In Brasilien, der zweiten Heimat von Lina Maria Kotschedoff, gibt es all diese Unterstützung nicht. „Staatliche Hilfe ist sehr knapp, die Kommunen tun nur das Nötigste“, erklärt sie. Als Deutsch-Brasilianerin kennt sie die Umstände in dem südamerikanischen Land, während der Kindheit hat sie abwechselnd in Brasilien und Deutschland gelebt. Über die Jahre bauten sie und ihre Eltern Kontakt zu privaten Initiativen auf. Eine dieser engagierten Initiativen ist die Blinden- und Sehbehindertenstiftung Adevis in Novo Hamburgo. Der Verein im südlichsten Bundesstaat des Landes Rio Grande do Sul kümmert sich seit 1988 um Betroffene. „Die Stiftung hat die landesweit größte Bibliothek für Braille-Literatur eingerichtet. Es gibt dort Computer- und Braillekurse, wie auch Schulungsveranstaltung für Lehrkräfte in Braille. Zudem geht eine Mitarbeiterin in Unternehmen und erklärt, wie Sehbehinderte Menschen ins Arbeitsleben integriert werden können“, beschreibt sie das Wirken des Vereins.

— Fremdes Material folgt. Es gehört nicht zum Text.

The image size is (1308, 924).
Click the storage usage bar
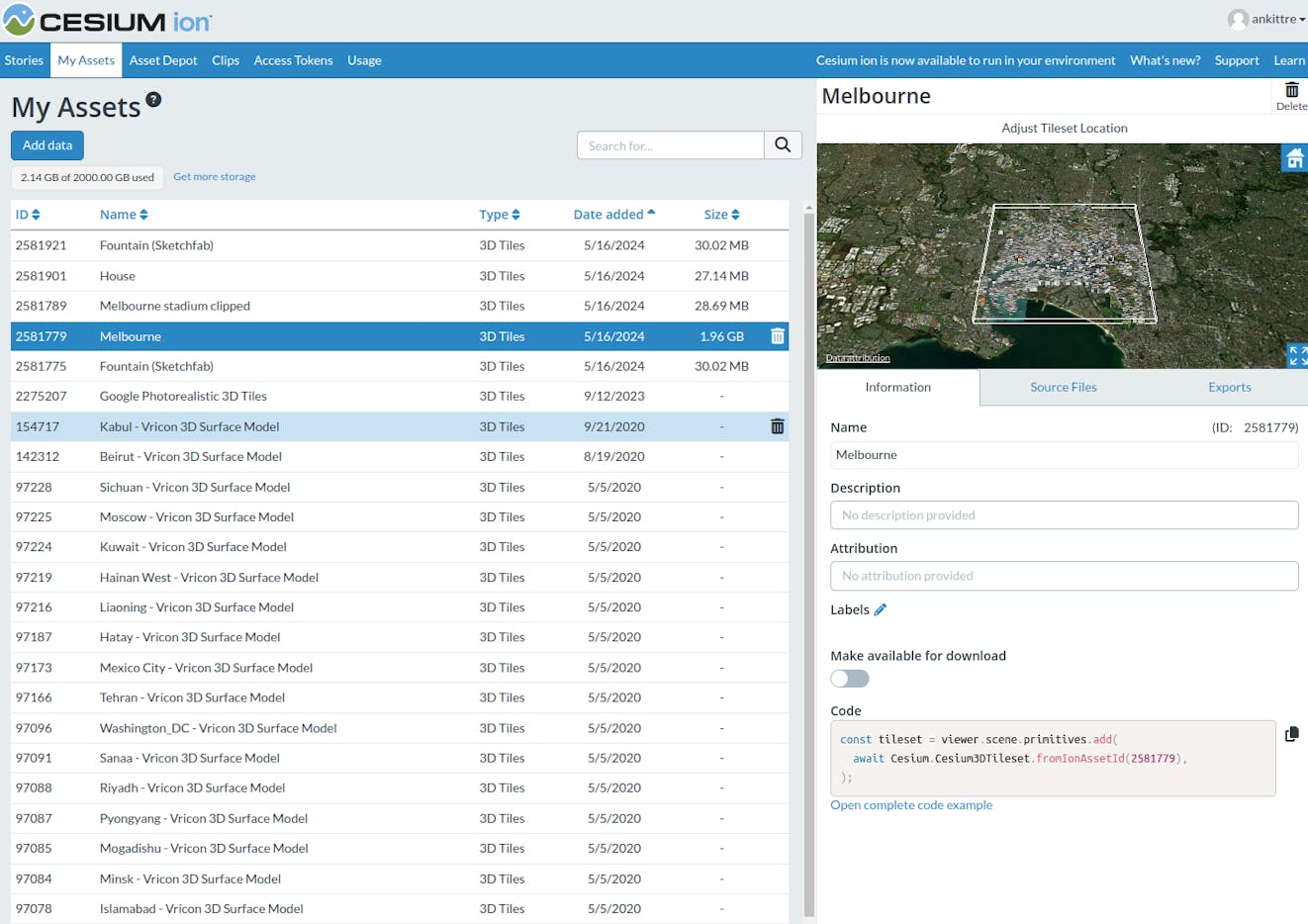click(87, 177)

Weil das Geld oft nicht ausreicht, will Kotschedoff helfen. „Mir geht es nicht um ein bestimmtes Projekt, sondern darum, dass den Helfern ein wenig die Last von den Schultern genommen wird. Beispielsweise muss der Minibus der Vereinigung dringend repariert werden, sonst gibt es für die Betroffenen in diesem Jahr kein Weihnachtsfest. Und die Vertonung von Büchern im hauseigenen Tonstudio oder der Druck von Lehrmaterialien in Braille kostet ebenfalls eine Menge Geld“, zählt sie auf.

Nun erhofft sich die Deutsch-Brasilianerin Hilfe von den Messestädtern. Gemeinsam mit ihrer brasilianischen Freundin Suzana Cardoso Rodrigues veranstaltet sie am heutigen Mittwoch ab 19.30 Uhr im Kammermusiksaal am Mendelssohnhaus in der Goldschmidtstraße 12 ein Benefizkonzert. „Blickwinkel“ haben es die Organisatorinnen genannt. Pianist Antonio Carlos Nigro, selbst Brasilianer und seit zehn Jahren in Deutschland und einem Jahr in Leipzig, spielt Klassiker aus seinem Land. Unter anderem bringt der von Kritikern als virtuos und vielseitig gelobte Künstler das bekannte Stück Garota de Ipanema zu Gehör. Der Eintritt ist an diesem Abend frei, am Ende des Konzertes bittet Lina Maria Kotschedoff um Spenden, die Summe wird im Januar persönlich von Lina Marias Eltern an den Präsidenten des Vereins übergeben.

Übrigens: Als Dank gibt es für jeden Besucher echte brasilianische Schokolade mit dem Namen Sonho de Valsa (Walzerträume). „Weil jeder, der nach dieser musikalischen Veranstaltung Geld gibt, dabei hilft, kleine Träume zu finanzieren.“

Erschien in der Leipziger Volkszeitung vom 17.Dezember 2008.